• Tasks to complete
1 - Copy the part of the passage on Daniel's prophecies starting with "We shall only" and going on through "into the unfulfilled.".
2 - Answer these questions from the passage on Daniel's prophecies.
(a) The predicted political fortunes of the leading nations span how many centuries?
(b) How many main divisions does the programme have?
(c) Which sections will be considered in detail?

• Reading text
So numerous are the predictions in this short book that it would require a volume to consider them in detail. We must take up the main outline only of its programme of the future, and that outline is so clear and so comprehensive that subsequent history must have either definitely verified or absolutely falsified it. There can in this case be no possible uncertainty or doubtfulness as to the correspondence of prophecy and fulfilment. When a long series of consecutive events, embracing the political fortunes of all the leading nations of the world for twenty-five centuries, together with the characters and epochs of the greatest heroes of history, are predicted in succession as luminously and clearly as if the prophecy were a narrative, it must be either plainly fulfilled or not so. In this sixth section of the programme there is evidence of greater strength than in any of the previous ones of Divine foreknowledge, and of the control of the course of history by Divine power.
The programme has four main divisions, the last of which is still unfulfilled:
I. The twice-repeated prediction of a succession of FOUR GREAT EMPIRES, followed by the kingdom of God.
II. The full and chronological prophecy of the FIRST ADVENT OF CHRIST, and the DESTRUCTION OF JERUSALEM.
III A long and detailed prediction of the events connected with the second and third of the four great monarchies, including especially the wars of the Ptolemies and Seleucid, the Maccabean persecutions and martyrdoms, and the career of Antiochus Epiphanes.
IV. Predictions relating to events still future—the second advent of Christ, the resurrection of the dead, the restoration of Israel (Note: Future in Daniel’s time, not ours. Israel was still in captivity then but had long returned to their homeland by the time of Christ.), the cleansing of the sanctuary, and the establishment of the kingdom of the Son of man.
We shall only have time to consider the first two of these sections in detail and to glance at the third, a large portion of which is fulfilled already, though it passes towards the close into the unfulfilled.

• Data shown
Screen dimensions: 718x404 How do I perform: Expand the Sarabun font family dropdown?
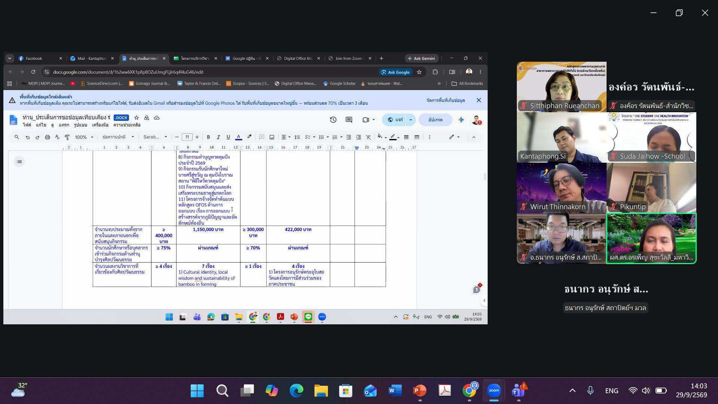(x=155, y=137)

• Solutions below
1 -
We shall only have time to consider the first two of these sections in detail and to glance at the third, a large portion of which is fulfilled already, though it passes towards the close into the unfulfilled.

2 -
(a) Twenty-five centuries.
(b) Four.
(c) The first two.